I took an un-announced break from blogging because I
was basically feeling sorry for myself.
Here's my list of failures.
In 2005 I signed up to sell BeautiControl, which if
you know me and my lack of makeup-applying skills, you may find hard to
believe. You will no doubt find it easier to believe that after five or so
parties, I hung up on that dream of getting rich.
Next I got this cleaver idea to sew pillows with
pockets (the next best thing after blankets with sleeves, right?). I sold a few
to people I know, but the Etsy store and the craft shows went nowhere.
I returned to my childhood dream of writing, wrote
my memoir, then found a publisher in 2012. They even published two more of my
books the following two years. As is the tread in publishing right now,
marketing of my books was quite a bit on my own. Again, I feel that I have
failed there.
A fourth endeavor, which this time I am not in
alone, is the nonprofit organization which my daughter Val started in 2013. The
two of us have tried promoting Tumaini Volunteers through various venues, but
yet again, I feel that we haven't gotten anywhere.
I can trace all of this failure to my fourth year of
college. I was majoring in mass communications, with - of all things - a
concentration in marketing and public relations! Can you just even believe
it?
Hopefully you will believe what happened next. God
sent me a clear and distinct sign that I should drop out of college. Seriously.
So I did. Good thing, I think. Years later, God sent me to a community college
with a medical assisting program and that's how I ended up where I am today.
Without any marketing expertise, and some statistics to support that.
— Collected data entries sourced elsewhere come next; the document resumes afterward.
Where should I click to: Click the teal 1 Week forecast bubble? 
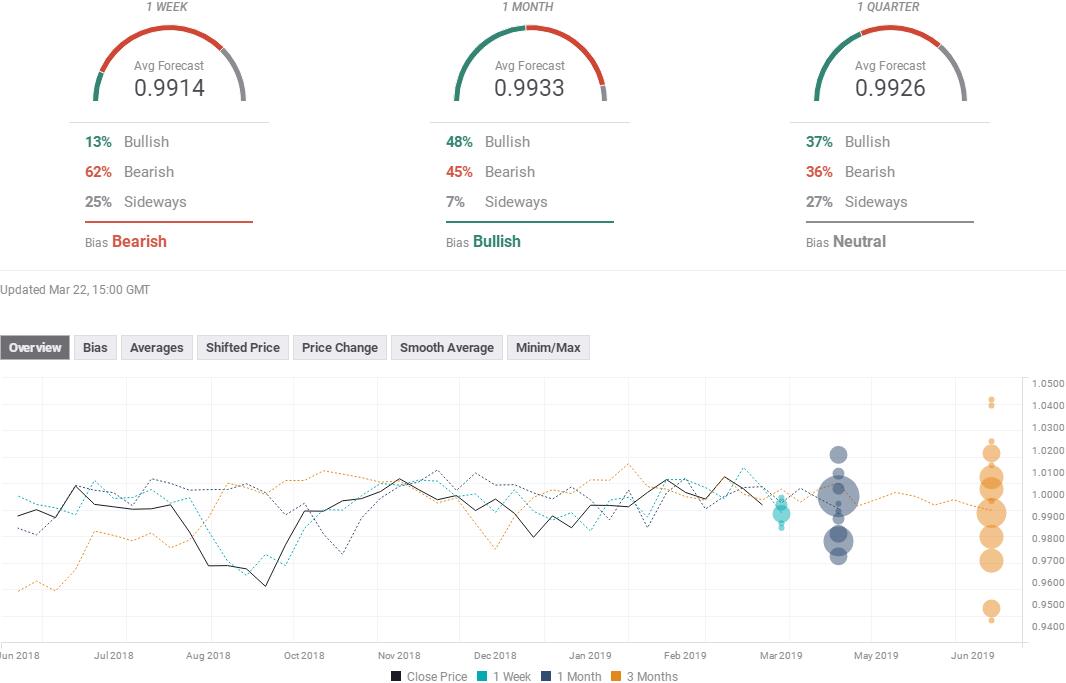point(781,514)
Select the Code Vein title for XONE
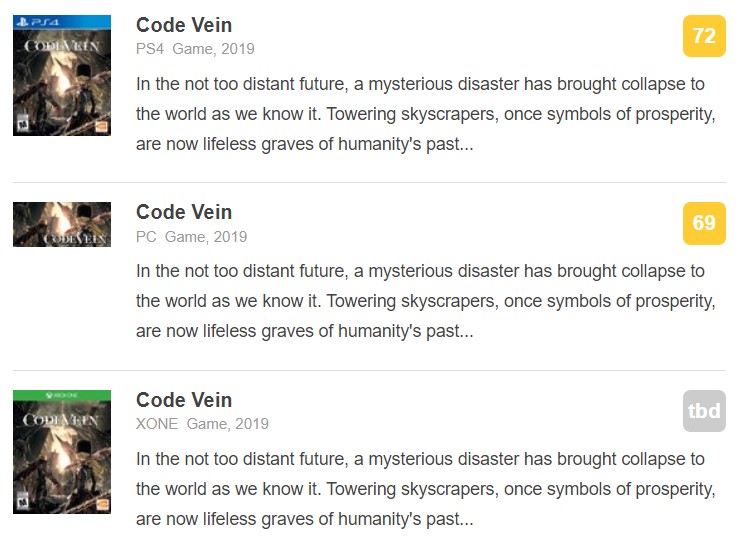 [x=184, y=400]
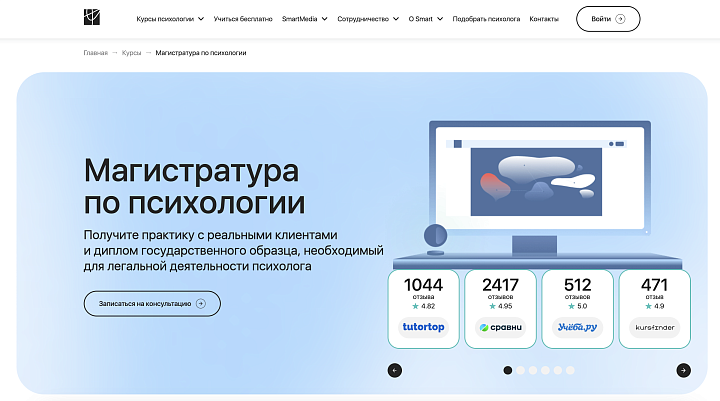Open the tutortop reviews logo
Screen dimensions: 720x401
tap(422, 327)
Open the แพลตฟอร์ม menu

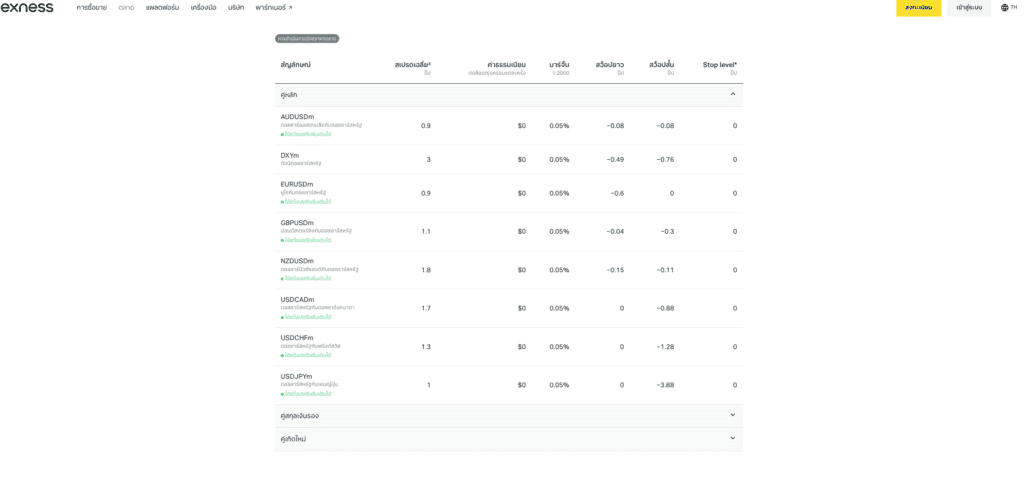(x=162, y=7)
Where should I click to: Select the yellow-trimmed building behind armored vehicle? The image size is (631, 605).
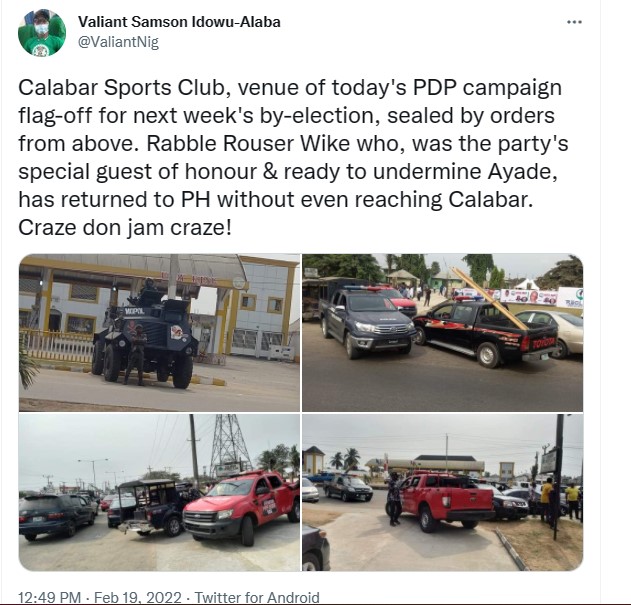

So, where do I go from here? I still use
BeautiControl products for my own personal use, coz I like the stuff. I still sew
and am working on quilt squares for a quilt for my own personal use. I've got
three books for sale on Amazon.com (and a box of each of them in my closet). Someday
I may have to read again all those words I wrote. And lastly my daughter and I
are still plugging away on Tumaini, trying to finish writing our business plan,
trying to raise some money, and trying to scare up some more volunteers for
both here at home and to go to Kenya.
I kinda want to leave it all on God's plate to deal
with, but He has enough stuff on His plate already. But I've heard His plate is
pretty big...
If you want to help God out, here are the websites you can go to:
Like them, share them, comment on them, open your wallet. Or not.
2 comments:
Urg! I just wrote up a whole bunch of stuff to respond to this entry...but when I tried to preview it, it vanished.
SIGH
So you aren't the only one failing at life.
Hey, thanks for the comment. Maybe it is just that time of year or that time in our lives for failure. I try telling myself that "this too shall pass". In the meantime, I will get out of bed every morning and do what I have to do.
Thanks for getting your comment posted even if it wasn't everything you wanted to say.